Records contained in a dataset
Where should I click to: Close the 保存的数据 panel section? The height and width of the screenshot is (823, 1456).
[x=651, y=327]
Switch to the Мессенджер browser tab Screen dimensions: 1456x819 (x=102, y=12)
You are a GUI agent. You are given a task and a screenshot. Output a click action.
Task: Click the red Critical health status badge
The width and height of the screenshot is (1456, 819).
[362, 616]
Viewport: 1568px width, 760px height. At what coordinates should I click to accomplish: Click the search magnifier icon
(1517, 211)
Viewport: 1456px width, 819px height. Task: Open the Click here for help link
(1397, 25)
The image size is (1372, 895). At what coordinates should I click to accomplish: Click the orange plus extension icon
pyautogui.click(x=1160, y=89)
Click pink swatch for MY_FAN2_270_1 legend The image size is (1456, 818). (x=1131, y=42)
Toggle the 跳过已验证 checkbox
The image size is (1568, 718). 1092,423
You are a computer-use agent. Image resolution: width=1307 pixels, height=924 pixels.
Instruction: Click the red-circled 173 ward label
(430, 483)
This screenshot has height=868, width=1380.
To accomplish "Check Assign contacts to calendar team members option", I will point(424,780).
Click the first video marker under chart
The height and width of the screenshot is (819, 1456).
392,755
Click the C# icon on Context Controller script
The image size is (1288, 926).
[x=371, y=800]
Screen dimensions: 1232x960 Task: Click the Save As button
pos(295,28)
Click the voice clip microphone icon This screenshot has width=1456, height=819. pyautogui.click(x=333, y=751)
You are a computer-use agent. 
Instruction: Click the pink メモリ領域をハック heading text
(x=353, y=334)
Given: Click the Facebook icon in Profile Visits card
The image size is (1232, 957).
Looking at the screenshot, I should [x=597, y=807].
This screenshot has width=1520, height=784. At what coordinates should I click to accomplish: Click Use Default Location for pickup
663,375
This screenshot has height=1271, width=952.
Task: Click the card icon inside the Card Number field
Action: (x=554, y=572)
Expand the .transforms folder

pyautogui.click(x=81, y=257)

**WORK REQUEST:** Only the line containing "Task: Click the red" and the lines after it, up to and including the last line of the data, should appear in the answer, exactly as written.

**RESPONSE BELOW:**
Task: Click the red Critical health status badge
The width and height of the screenshot is (1456, 819).
[362, 616]
Viewport: 1568px width, 760px height. At what coordinates should I click to accomplish: Click the search magnifier icon
(1517, 211)
Viewport: 1456px width, 819px height. Task: Open the Click here for help link
(1397, 25)
The image size is (1372, 895). At what coordinates should I click to accomplish: Click the orange plus extension icon
pyautogui.click(x=1160, y=89)
Click pink swatch for MY_FAN2_270_1 legend The image size is (1456, 818). (x=1131, y=42)
Toggle the 跳过已验证 checkbox
The image size is (1568, 718). 1092,423
You are a computer-use agent. Image resolution: width=1307 pixels, height=924 pixels.
Instruction: Click the red-circled 173 ward label
(430, 483)
This screenshot has height=868, width=1380.
To accomplish "Check Assign contacts to calendar team members option", I will point(424,780).
Click the first video marker under chart
The height and width of the screenshot is (819, 1456).
392,755
Click the C# icon on Context Controller script
The image size is (1288, 926).
[x=371, y=800]
Screen dimensions: 1232x960 Task: Click the Save As button
pos(295,28)
Click the voice clip microphone icon This screenshot has width=1456, height=819. pyautogui.click(x=333, y=751)
You are a computer-use agent. 
Instruction: Click the pink メモリ領域をハック heading text
(x=353, y=334)
Given: Click the Facebook icon in Profile Visits card
The image size is (1232, 957).
Looking at the screenshot, I should [x=597, y=807].
This screenshot has width=1520, height=784. At what coordinates should I click to accomplish: Click Use Default Location for pickup
663,375
This screenshot has height=1271, width=952.
Task: Click the card icon inside the Card Number field
Action: (x=554, y=572)
Expand the .transforms folder

pyautogui.click(x=81, y=257)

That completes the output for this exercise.